#!/usr/bin/env python3

import boto3
import json
import argparse
import requests
from requests_aws4auth import AWS4Auth

# ==========================================================================
# SCRIPT: opensearch_ingest_json.py
# DESCRIPTION: Ingests data from a JSON file into an Amazon OpenSearch Service domain.
#              This script supports both single JSON objects and lists of JSON objects
#              for bulk indexing. It handles AWS SigV4 authentication for secure
#              communication with the OpenSearch domain.
#
# USE CASE SCENARIO:
# A data analytics team has collected application logs or sensor data in JSON format
# and needs to load this data into an OpenSearch domain for real-time search and
# analysis. This script provides a programmatic way to automate that ingestion.
#
# PREREQUISITES:
# 1.  **AWS Credentials:** The AWS CLI or SDK must be configured with credentials
#     that have the necessary permissions. This can be done via `~/.aws/credentials`,
#     environment variables, or an instance profile/IAM role for EC2 instances.
# 2.  **Python Libraries:** The following Python libraries must be installed:
#     - `boto3`: AWS SDK for Python (`pip install boto3`)
#     - `requests`: HTTP library (`pip install requests`)
#     - `requests_aws4auth`: For AWS SigV4 authentication (`pip install requests_aws4auth`)
# 3.  **IAM Permissions:** The principal executing this script must have:
#     - `es:ESHttpPut` on the OpenSearch domain.
#     - `es:ESHttpPost` on the OpenSearch domain.
#     - `es:ESHttpHead` on the OpenSearch domain.
# 4.  **Existing Resources:**
#     - An Amazon OpenSearch Service domain that is accessible from where the script is run.
#     - A JSON file containing the data to be ingested.
#
# HOW TO USE:
# 1.  **Save the script:** Save this content as `opensearch_ingest_json.py`.
# 2.  **Make it executable (Linux/macOS):** `chmod +x opensearch_ingest_json.py`
# 3.  **Prepare your JSON data:** Create a JSON file (e.g., `data.json`).
#     - For a single document:
#       `{"id": "1", "title": "My First Document", "content": "This is some content."}`
#     - For multiple documents (a list of JSON objects):
#       `[{"id": "2", "title": "Second Doc", "content": "More content here."}, {"id": "3", "title": "Third Doc", "content": "Even more content."}]`
# 4.  **Run from your terminal:**
#     python opensearch_ingest_json.py \
#       --opensearch-endpoint "https://search-your-domain-id.us-east-1.es.amazonaws.com" \
#       --index-name "my-app-data" \
#       --json-file-path "./data.json" \
#       --region "us-east-1" \
#       --master-user "masteruser" \
#       --master-password "MasterPassword123!" # Only if basic auth is enabled
#
#     **Arguments:**
#     - `--opensearch-endpoint`: The full HTTPS endpoint of your OpenSearch domain.
#     - `--index-name`: The name of the OpenSearch index to ingest data into.
#     - `--json-file-path`: The path to the local JSON file containing the data.
#     - `--region`: (Optional) The AWS region of the OpenSearch domain. Defaults to `us-east-1`.
#     - `--master-user`: (Optional) Master username for basic authentication (if enabled on your domain).
#     - `--master-password`: (Optional) Master password for basic authentication (if enabled on your domain).
#
# IMPORTANT CONSIDERATIONS:
# - For production environments, consider using a dedicated ingestion pipeline (e.g., Kinesis Data Firehose,
#   Logstash, or a custom Lambda function) for continuous data streams.
# - This script performs basic indexing. For complex data transformations or large-scale bulk indexing,
#   consider using OpenSearch's Bulk API or AWS Glue.
# - Ensure your OpenSearch domain's access policy allows the IAM principal running this script to index data.
# ==========================================================================

def ingest_json_to_opensearch(
    opensearch_endpoint: str,
    index_name: str,
    json_file_path: str,
    region_name: str = 'us-east-1',
    master_user: str = None,
    master_password: str = None
):
    """
    Ingests data from a JSON file into an Amazon OpenSearch Service domain.

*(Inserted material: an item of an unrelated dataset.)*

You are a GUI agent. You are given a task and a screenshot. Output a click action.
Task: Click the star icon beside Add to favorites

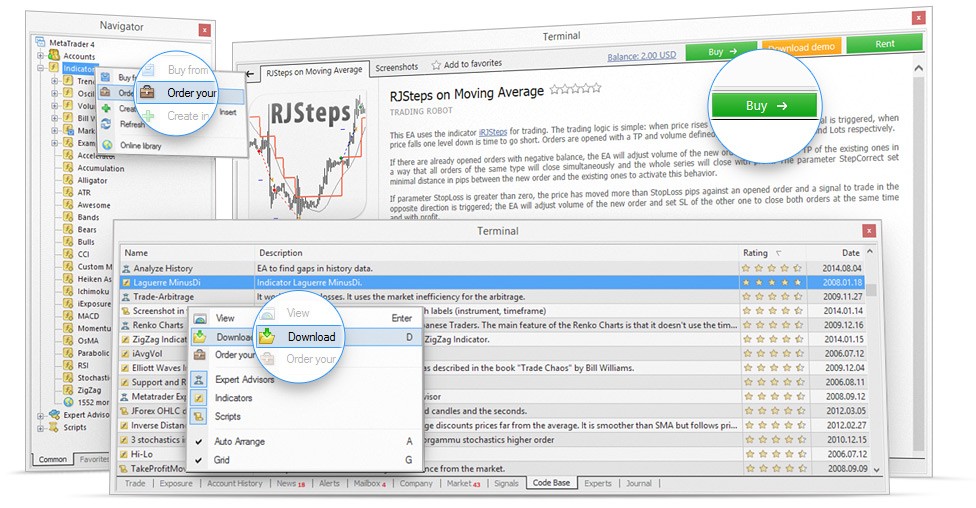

    This function reads a JSON file, which can contain either a single JSON object
    or a list of JSON objects. It then indexes these documents into the specified
    OpenSearch index. Authentication is handled using AWS SigV4 by default, with
    an option for basic authentication if configured on the OpenSearch domain.

    Args:
        opensearch_endpoint (str): The full HTTPS endpoint of your OpenSearch domain.
                                   Example: 'https://search-your-domain-id.us-east-1.es.amazonaws.com'.
        index_name (str): The name of the OpenSearch index to ingest data into.
                          If the index does not exist, OpenSearch will create it upon first ingestion.
        json_file_path (str): The absolute or relative path to the JSON file containing the data.
        region_name (str): The AWS region where the OpenSearch domain is deployed. Defaults to 'us-east-1'.
        master_user (str): Optional. The master username for basic authentication if your OpenSearch domain
                           is configured to use it. If provided, basic auth will be used instead of SigV4.
        master_password (str): Optional. The master password for basic authentication. Required if `master_user` is provided.
    """
    print(f"Starting data ingestion to OpenSearch index '{index_name}' at '{opensearch_endpoint}' in region {region_name}...\n")

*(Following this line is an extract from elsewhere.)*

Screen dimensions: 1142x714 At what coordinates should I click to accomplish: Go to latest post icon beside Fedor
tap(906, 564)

    # ==========================================================================
    # STEP 1: Set up authentication for the OpenSearch request.
    # We prioritize basic authentication if credentials are provided, otherwise use AWS SigV4.
    # ==========================================================================
    service = 'es' # The service name for OpenSearch in AWS SigV4 authentication.
    auth = None
    headers = {"Content-Type": "application/json"}

    if master_user and master_password:
        # If master user/password are provided, use basic authentication.
        print("   Using basic authentication for OpenSearch.")
        auth = (master_user, master_password)
    else:
        # Otherwise, use AWS SigV4 authentication. This requires boto3 and requests_aws4auth.
        # It automatically signs the HTTP requests with your AWS credentials.
        print("   Using AWS SigV4 authentication for OpenSearch.")
        credentials = boto3.Session().get_credentials()
        auth = AWS4Auth(credentials.access_key, credentials.secret_key, region_name, service, session_token=credentials.token)

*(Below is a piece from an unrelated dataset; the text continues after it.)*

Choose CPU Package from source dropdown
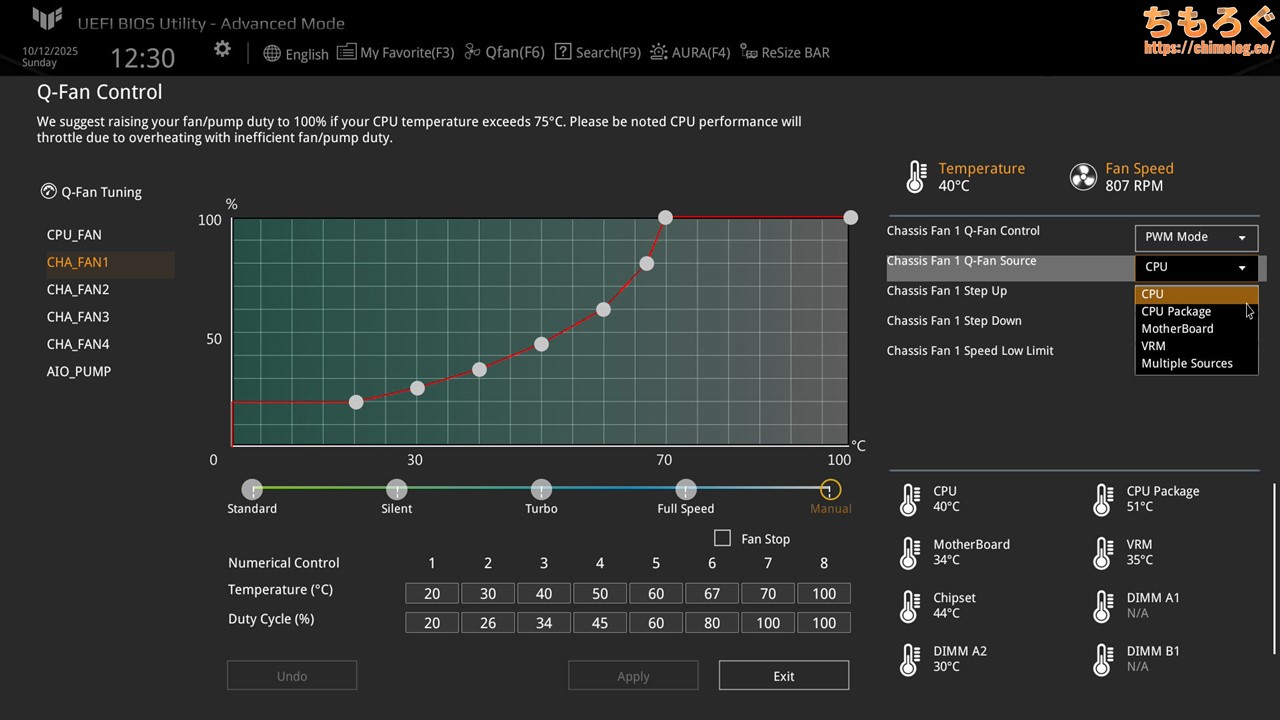Screen dimensions: 1280x720 1176,311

    # ==========================================================================
    # STEP 2: Read and parse the JSON data from the specified file.
    # The script expects either a single JSON object or a list of JSON objects.
    # ==========================================================================
    print(f">>> Step 2: Reading data from JSON file: '{json_file_path}'...")
    data_to_ingest = None
    try:
        with open(json_file_path, 'r') as f:
            data_to_ingest = json.load(f)
        print(f"   Successfully loaded data from {json_file_path}.")
    except FileNotFoundError:
        print(f"Error: JSON file not found at {json_file_path}. Please check the path. Exiting.")
        return
    except json.JSONDecodeError:
        print(f"Error: Invalid JSON format in {json_file_path}. Please ensure it's valid JSON. Exiting.")
        return
    except Exception as e:
        print(f"An unexpected error occurred while reading the JSON file: {e}. Exiting.")
        return

    # ==========================================================================
    # STEP 3: Ingest the data into the OpenSearch domain.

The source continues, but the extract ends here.